Today's deluxe bus started off with a normal amount of people inside. Thirty-five or so people for the thirty-five or so seats. The luxury deluxe buses never turn anyone down who wants a ride so the buses become increasingly full as the journey progresses. Tody's trip, after stopping at a massive festival to pick up more passengers, I'd guess we had 100+ people inside the bus and another 30+ on the roof. No one was complaining. We were just one of hundreds of buses, camel carts, tractor trailers, and heavy goods trucks loaded with human cargo today. And festival aside, it's a normal day.

Last week one of the many heartbreaking images on the television coverage of Katrina was of a solitary yellow school bus parked outside the Superdome. The image the camera transmitted was of the bus surrounded by hundreds of people waiting for rescue. As the camera pulled back, the hundreds became dwarfed by the thousands, all hoping to get on one school bus.

When, a couple of days later, the luxury air-conditioned buses finally arrived, I remember news reports saying it would take quite a while to evacuate 20,000 people considering each bus could only hold 35 people at a time.

Not so in India.
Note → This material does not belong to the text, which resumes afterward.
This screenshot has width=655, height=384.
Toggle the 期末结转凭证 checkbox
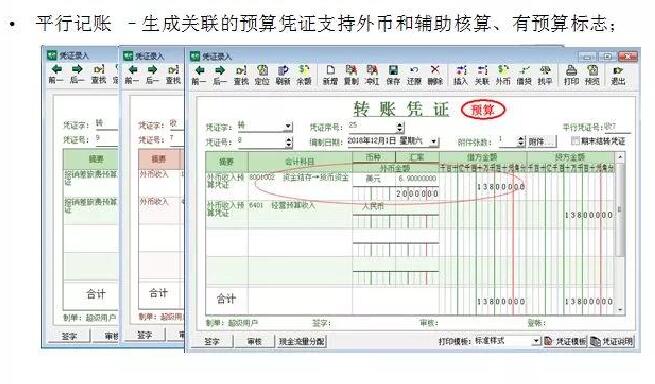[575, 141]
The buses will take as many people who can cram inside. There's no complaining. The one thought is, "Just get us all where we need to go!"
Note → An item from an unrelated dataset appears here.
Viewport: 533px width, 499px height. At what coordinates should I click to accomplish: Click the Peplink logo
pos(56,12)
This afternoon Chris and I watched a BBC special, The Reporters, about this week's coverage of Katrina. Since it's the BBC, we saw a lot of dead bodies. There were bodies floating in the water. There were bodies left on the pavement. There was a body in a house. Five children had flagged down the news crew. The BBC journalists were the only people the family had seen in the week after the flooding began. Their mother needed an inhaler to breathe. She didn't have one... so the children took the reporter to the body of their mother, laid out on her bed. The BBC rescued the children and a neighbor with their private boat. It was the only hope the people had.

Why share these unhappy stories?

After seeing the BBC special and feeling more than ever how urgent the problems are along the Gulf Coast, we came to an internet cafe to check messages and read the latest news. Filed away under "entertainment" on the AP Wire is a story about government attempts to limit the types of images and thus information that can be collected along the Gulf Coast. Access is being denied. I can't make a link to the story on this particular computer, but you can copy and paste to see how CNN filed suit against the US government to protect access to information coming out of the hurricane region.

http://news.yahoo.com/s/ap/20050911/ap_en_tv/katrina_media

People may not want to see horror, but they need to see a semblance of truth, horrific or not. Sanitized information helps no one.

1 Comments:

Blogger Ms. NOLA said...

I must say one of the few good things to come out of this mess (aside from seeing the Radiators, Allen Toussaint and the Neville Bros on MTV) is the fact that it appears that we are getting our media back.

I watched Fox news yesterday and people were criticizing the president!!! When has that ever happened before?

I have to believe there is hope, otherwise what can we do at this desperate moment?